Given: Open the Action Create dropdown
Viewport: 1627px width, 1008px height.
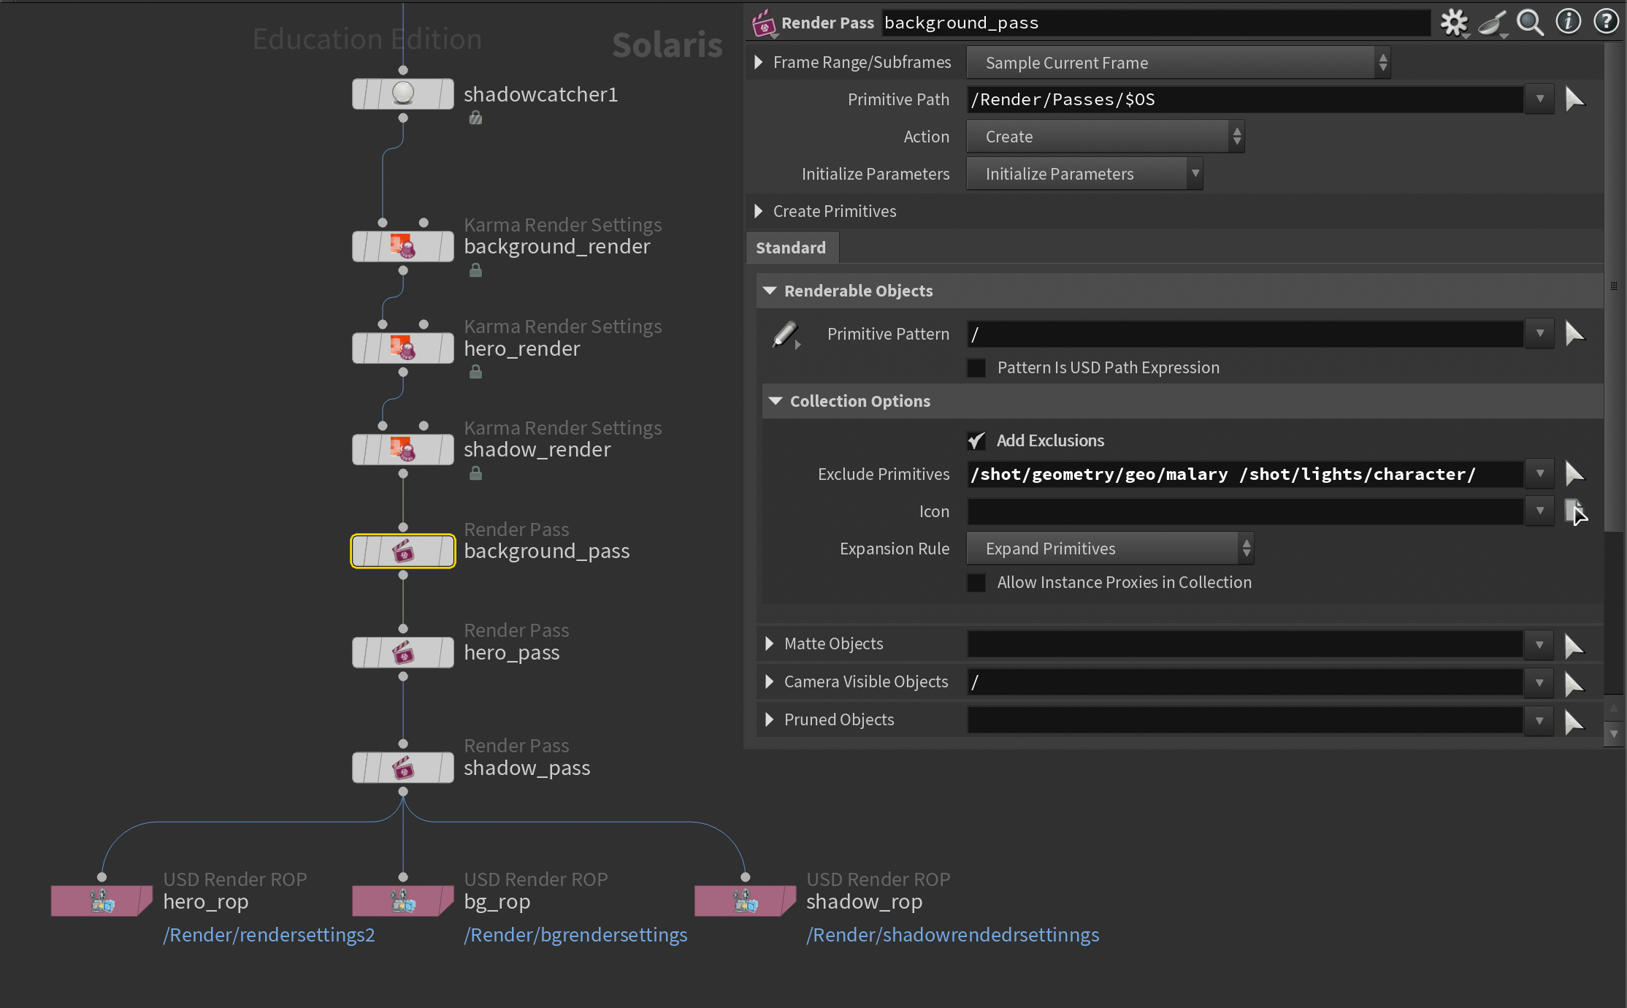Looking at the screenshot, I should 1105,137.
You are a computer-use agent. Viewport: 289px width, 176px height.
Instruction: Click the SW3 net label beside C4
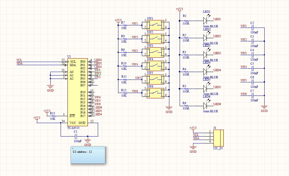pyautogui.click(x=244, y=53)
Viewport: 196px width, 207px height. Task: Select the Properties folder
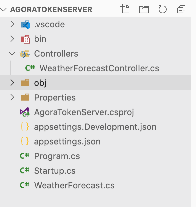pos(95,97)
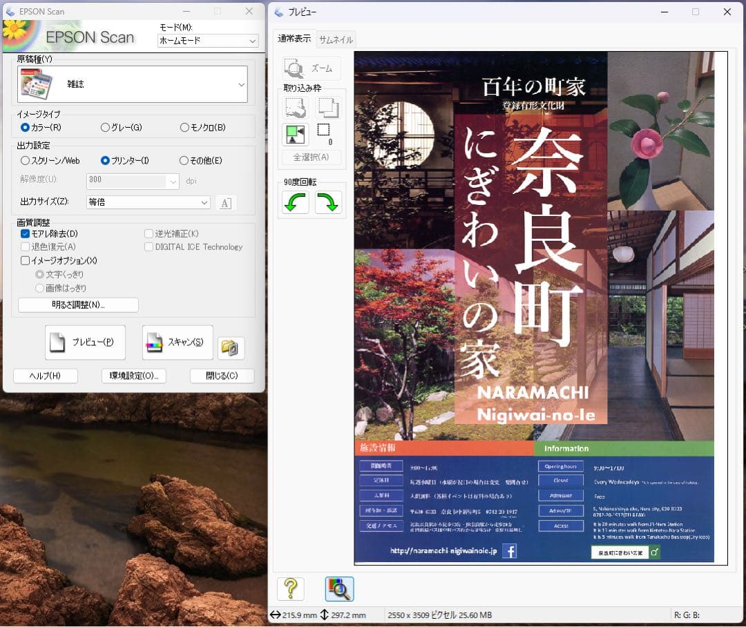This screenshot has width=746, height=627.
Task: Enable the イメージオプション(X) checkbox
Action: (26, 261)
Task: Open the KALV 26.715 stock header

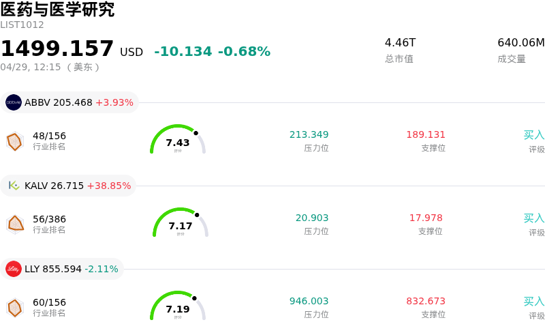Action: point(68,186)

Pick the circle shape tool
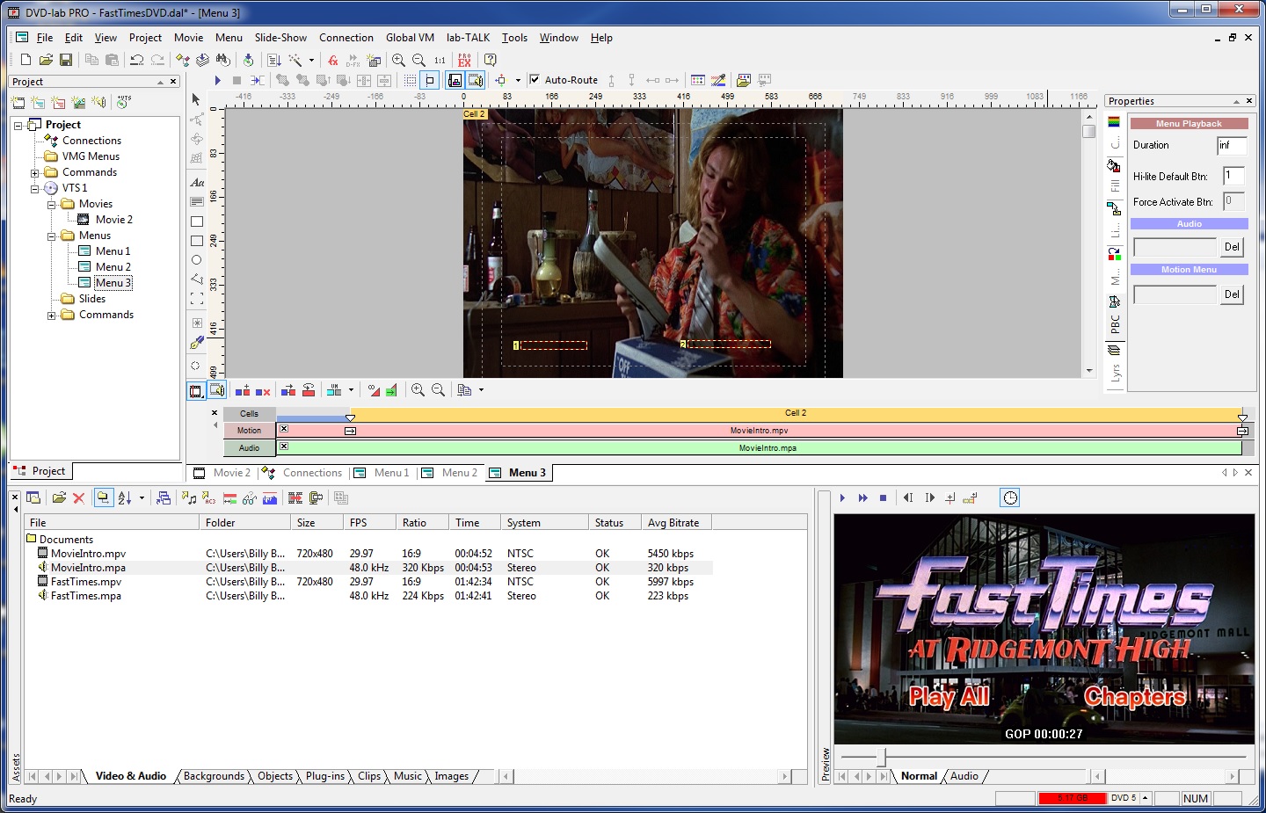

----

(WORK TO COMPLETE): Rewrite all of the data above as a Markdown table with the columns Row and Line, giving each non-blank line its own numbered row. Omit the blank lines and the pictures.

(TASK SOLUTION):
| Row | Line |
|---|---|
| 1 | Given: Open the Action Create dropdown |
| 2 | Viewport: 1627px width, 1008px height. |
| 3 | Looking at the screenshot, I should 1105,137. |
| 4 | You are a computer-use agent. Viewport: 289px width, 176px height. |
| 5 | Instruction: Click the SW3 net label beside C4 |
| 6 | pyautogui.click(x=244, y=53) |
| 7 | Viewport: 196px width, 207px height. Task: Select the Properties folder |
| 8 | pos(95,97) |
| 9 | This screenshot has width=746, height=627. |
| 10 | Task: Enable the イメージオプション(X) checkbox |
| 11 | Action: (26, 261) |
| 12 | Task: Open the KALV 26.715 stock header |
| 13 | Action: point(68,186) |
| 14 | Pick the circle shape tool |